A company spokesperson did not respond to an emailed question from NOW concerning the suspicion that the GM salmon’s higher daily intake of corn and soy feed could cause more intestinal illness than is suffered by conventional farmed salmon, which could lead to even more antibiotic use, says Michael Hansen, senior scientist at Consumers Union in New York.

AquaBounty also denies that its data is deficient, but environmentalists are concerned about hormone levels. Tim Schwab, a food researcher with Food & Water Watch in Washington D.C., says the fact that AquaBounty chose testing methods that failed to detect any growth hormone  “really raise[d] eyebrows in the scientific community.” 

Several large American grocery store chains, including Safeway, Costco, Kroger, Target, Trader Joe’s and Whole Foods, have vowed not to stock the engineered fish.

While the American approvals process included a 60-day period of public consultation, Canadian consultations on whether to approve AquAdvantage salmon for human consumption are going on behind closed doors. The application for FDA approval specified the use of land-based tank cultivation. But environmentalists are still concerned the fish could escape into the wild, which could endanger existing ocean species of salmon.

“Here we’ve got something that is globally precedent-setting,” says Mark Butler, policy director at the Ecology Action Centre in Halifax. “It could have an irreversible impact on a keystone species, one that is really important to indigenous people in Canada, and there has been no consultation at all. None.”

Canadian regulators are satisfied AquaBounty has built enough anti-contamination barriers into its facilities to make salmon escape nearly impossible. These include netting around tanks and screens and filters on all water pipes. 

But critics fear the PEI plant, which sits about 36 metres from the ocean, isn’t nearly far enough inland.

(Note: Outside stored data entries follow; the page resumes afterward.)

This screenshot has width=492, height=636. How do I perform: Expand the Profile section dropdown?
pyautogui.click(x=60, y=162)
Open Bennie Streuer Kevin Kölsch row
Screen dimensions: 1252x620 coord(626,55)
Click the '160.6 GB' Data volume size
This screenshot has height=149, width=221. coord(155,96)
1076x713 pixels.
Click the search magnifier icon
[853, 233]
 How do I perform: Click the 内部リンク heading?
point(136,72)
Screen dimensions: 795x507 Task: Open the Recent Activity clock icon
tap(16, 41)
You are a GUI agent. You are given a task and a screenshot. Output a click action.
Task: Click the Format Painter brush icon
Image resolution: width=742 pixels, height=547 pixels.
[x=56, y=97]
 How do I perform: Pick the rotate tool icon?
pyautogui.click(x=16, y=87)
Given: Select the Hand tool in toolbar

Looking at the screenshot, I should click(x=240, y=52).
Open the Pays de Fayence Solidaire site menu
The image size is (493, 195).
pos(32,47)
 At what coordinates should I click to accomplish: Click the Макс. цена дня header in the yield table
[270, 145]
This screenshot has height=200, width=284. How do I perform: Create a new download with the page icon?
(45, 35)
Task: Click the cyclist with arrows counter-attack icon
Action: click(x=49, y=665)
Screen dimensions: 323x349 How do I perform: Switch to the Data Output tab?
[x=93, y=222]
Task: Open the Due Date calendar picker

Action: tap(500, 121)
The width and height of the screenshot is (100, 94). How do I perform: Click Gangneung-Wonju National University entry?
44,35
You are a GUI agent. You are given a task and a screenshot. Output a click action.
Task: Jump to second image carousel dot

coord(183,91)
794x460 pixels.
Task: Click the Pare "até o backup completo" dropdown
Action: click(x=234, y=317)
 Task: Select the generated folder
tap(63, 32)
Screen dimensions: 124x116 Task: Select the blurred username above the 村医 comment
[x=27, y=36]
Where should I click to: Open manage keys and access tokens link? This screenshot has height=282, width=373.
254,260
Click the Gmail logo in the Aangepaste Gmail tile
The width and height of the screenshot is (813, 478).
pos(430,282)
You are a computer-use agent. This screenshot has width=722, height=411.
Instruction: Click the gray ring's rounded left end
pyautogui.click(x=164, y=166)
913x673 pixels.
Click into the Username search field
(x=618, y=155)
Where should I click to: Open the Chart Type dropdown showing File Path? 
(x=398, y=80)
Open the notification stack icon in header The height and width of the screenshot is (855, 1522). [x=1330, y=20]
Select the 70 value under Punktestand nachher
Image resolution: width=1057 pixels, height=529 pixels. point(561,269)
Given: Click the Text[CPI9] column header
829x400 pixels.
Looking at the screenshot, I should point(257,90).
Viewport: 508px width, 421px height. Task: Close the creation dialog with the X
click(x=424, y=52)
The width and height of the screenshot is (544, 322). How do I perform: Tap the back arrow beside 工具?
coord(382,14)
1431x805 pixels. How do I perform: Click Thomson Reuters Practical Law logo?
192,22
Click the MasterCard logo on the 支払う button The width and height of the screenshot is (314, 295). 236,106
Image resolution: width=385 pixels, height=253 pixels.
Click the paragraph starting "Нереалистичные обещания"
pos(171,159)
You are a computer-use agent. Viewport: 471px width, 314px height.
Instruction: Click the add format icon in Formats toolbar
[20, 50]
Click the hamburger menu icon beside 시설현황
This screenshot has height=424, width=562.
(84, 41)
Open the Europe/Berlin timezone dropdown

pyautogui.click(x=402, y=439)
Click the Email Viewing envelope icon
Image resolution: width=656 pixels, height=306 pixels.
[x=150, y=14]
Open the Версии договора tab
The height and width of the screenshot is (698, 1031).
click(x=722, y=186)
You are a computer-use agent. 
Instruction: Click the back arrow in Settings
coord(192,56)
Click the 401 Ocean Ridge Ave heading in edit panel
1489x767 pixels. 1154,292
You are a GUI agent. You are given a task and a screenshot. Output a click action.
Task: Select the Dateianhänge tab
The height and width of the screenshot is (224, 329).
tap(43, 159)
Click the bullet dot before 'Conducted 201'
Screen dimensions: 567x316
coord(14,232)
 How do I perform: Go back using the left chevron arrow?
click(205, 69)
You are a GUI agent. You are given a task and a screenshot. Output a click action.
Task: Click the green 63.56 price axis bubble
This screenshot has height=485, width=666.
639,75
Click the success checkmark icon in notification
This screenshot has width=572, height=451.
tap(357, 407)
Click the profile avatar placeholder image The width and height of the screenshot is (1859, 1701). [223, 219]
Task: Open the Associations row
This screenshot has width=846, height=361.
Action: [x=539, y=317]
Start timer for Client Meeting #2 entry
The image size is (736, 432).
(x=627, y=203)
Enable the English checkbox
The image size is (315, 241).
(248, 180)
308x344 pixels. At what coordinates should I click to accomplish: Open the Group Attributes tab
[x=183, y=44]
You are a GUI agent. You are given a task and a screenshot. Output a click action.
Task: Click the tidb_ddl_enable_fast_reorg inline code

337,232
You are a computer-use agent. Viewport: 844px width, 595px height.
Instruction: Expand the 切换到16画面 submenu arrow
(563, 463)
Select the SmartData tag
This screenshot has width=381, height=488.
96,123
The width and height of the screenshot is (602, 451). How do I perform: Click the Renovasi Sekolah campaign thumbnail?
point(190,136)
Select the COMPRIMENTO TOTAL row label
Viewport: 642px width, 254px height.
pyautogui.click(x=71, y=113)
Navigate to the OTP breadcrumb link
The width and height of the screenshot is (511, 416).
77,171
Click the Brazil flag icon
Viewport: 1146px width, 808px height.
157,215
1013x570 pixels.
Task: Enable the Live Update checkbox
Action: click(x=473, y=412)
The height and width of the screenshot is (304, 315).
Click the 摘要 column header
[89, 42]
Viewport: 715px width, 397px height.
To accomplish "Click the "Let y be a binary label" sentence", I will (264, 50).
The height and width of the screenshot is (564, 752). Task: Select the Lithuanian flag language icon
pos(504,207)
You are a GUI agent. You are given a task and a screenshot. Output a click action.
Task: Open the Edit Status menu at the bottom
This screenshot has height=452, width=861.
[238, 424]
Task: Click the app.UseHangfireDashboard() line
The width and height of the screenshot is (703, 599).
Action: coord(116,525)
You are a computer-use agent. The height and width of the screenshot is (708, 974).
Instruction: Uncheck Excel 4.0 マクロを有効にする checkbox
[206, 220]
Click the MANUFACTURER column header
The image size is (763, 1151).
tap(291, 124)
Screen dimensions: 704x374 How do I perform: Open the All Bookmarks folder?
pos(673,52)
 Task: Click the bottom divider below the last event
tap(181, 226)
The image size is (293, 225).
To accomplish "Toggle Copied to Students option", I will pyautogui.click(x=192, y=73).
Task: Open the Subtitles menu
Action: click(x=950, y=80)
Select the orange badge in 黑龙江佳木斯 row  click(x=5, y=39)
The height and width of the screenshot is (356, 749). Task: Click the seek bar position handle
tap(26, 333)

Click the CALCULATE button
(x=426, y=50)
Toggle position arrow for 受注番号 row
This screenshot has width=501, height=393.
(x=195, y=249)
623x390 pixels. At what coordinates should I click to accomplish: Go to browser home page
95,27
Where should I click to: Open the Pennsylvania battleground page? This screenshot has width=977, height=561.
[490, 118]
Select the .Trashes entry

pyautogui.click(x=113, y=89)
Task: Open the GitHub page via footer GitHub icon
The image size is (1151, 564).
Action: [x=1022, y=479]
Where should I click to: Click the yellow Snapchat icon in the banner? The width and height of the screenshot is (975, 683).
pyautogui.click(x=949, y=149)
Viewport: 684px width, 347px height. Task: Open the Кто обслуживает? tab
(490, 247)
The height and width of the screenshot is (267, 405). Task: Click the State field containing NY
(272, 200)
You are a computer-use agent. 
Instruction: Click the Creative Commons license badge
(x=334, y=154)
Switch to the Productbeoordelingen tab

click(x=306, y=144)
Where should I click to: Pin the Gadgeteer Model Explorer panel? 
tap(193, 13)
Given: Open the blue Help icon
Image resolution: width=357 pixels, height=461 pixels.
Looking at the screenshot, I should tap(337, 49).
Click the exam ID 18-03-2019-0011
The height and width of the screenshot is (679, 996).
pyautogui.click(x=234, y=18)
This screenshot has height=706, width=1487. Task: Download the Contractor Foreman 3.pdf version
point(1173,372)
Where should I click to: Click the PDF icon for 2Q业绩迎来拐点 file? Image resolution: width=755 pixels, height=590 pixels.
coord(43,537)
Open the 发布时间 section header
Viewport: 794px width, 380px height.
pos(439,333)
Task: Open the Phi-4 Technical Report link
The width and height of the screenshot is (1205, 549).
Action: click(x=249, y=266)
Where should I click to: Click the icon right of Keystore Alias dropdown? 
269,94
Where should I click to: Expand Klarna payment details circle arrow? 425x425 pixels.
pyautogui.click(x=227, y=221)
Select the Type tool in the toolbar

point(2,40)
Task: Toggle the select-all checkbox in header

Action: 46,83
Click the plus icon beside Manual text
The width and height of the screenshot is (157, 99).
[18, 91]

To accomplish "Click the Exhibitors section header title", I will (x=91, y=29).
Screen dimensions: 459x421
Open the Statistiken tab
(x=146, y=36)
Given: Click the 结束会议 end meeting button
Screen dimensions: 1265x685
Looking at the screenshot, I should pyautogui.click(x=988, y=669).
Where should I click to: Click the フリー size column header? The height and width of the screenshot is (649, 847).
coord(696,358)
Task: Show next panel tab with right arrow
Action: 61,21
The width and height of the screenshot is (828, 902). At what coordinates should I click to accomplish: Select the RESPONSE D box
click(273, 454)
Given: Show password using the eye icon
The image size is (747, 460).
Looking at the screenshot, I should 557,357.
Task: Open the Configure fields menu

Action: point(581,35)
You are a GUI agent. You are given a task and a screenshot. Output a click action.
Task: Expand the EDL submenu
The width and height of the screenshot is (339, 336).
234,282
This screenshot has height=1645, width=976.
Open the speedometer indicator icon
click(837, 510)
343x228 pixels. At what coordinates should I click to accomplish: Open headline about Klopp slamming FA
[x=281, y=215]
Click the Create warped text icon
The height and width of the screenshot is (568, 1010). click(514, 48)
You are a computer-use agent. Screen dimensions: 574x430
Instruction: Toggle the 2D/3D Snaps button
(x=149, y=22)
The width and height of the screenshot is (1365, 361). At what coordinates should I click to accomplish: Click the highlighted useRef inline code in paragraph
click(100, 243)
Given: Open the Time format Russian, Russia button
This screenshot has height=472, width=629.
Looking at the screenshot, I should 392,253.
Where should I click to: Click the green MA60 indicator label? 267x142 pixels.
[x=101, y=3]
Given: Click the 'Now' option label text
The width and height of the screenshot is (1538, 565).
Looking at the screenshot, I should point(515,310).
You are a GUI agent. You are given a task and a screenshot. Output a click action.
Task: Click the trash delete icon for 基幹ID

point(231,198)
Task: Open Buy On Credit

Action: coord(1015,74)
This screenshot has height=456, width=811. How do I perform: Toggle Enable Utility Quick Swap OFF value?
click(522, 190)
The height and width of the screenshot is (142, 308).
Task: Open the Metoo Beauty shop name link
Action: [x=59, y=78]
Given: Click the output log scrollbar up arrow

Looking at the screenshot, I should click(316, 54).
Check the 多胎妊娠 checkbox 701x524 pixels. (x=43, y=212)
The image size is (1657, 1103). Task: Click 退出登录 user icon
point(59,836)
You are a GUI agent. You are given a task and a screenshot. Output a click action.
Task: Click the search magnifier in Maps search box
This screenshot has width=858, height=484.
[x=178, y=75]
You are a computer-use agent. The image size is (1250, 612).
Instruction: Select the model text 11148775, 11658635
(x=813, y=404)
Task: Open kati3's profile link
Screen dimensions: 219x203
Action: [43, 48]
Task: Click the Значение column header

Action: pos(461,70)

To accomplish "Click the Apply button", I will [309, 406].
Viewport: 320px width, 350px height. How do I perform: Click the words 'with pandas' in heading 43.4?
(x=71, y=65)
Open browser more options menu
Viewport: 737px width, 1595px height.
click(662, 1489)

The company says it will sterilize the eggs it produces, but the sterilization technique is not effective for up to 5 per cent of the 15 million eggs the facility expects to produce annually. Even sterile escapees could threaten wild fish by out-competing them for food.

Should a mature, fertile fish escape and mate in the wild, the contamination set in motion could be wide-ranging. Atlantic salmon from Maine, for example, have been tagged and caught off Greenland.

“It only needs to happen once for it to be irreversible,” says Butler.


Fish or Foul?

The AquAdvantage salmon: five questions answered 

What is it? 

An Atlantic salmon modified by growth-hormone-regulating and -promoting genes from a Pacific Chinook salmon and an ocean pout.

What’s the result?

Salmon with a tendency to lower jaw deformities, whose always-on growth hormone makes them voracious eaters. 

Is genetic modification necessary?

AquAdvantage salmon take half as much time to grow as conventional salmon (16 to 18 months instead of three years), and therefore reach market faster. Some conventionally bred salmon by Norway’s Salmobreed AS may grow even faster than AquAdvantage, though a company rep says too little data on the AquAdvantage salmon has been released to make a proper comparison

Is it fit for human consumption?

Critics have raised a number of concerns about human health, including the fact that no animal or human feeding trials have been done – or at least none that are known to the public. Questions have also been raised about suspected high allergen and Insulin-like Growth Factor 1 (IGF-1) levels the latter are associated with various cancers. The fish have a lower omega-3-to-omega-6 ratio compared to conventional farmed salmon.

What are the environmental concerns?

Escaped fertile GM salmon could mate with wild fish, threatening endangered wild species such as the Atlantic salmon, and out-compete other wild fish for food.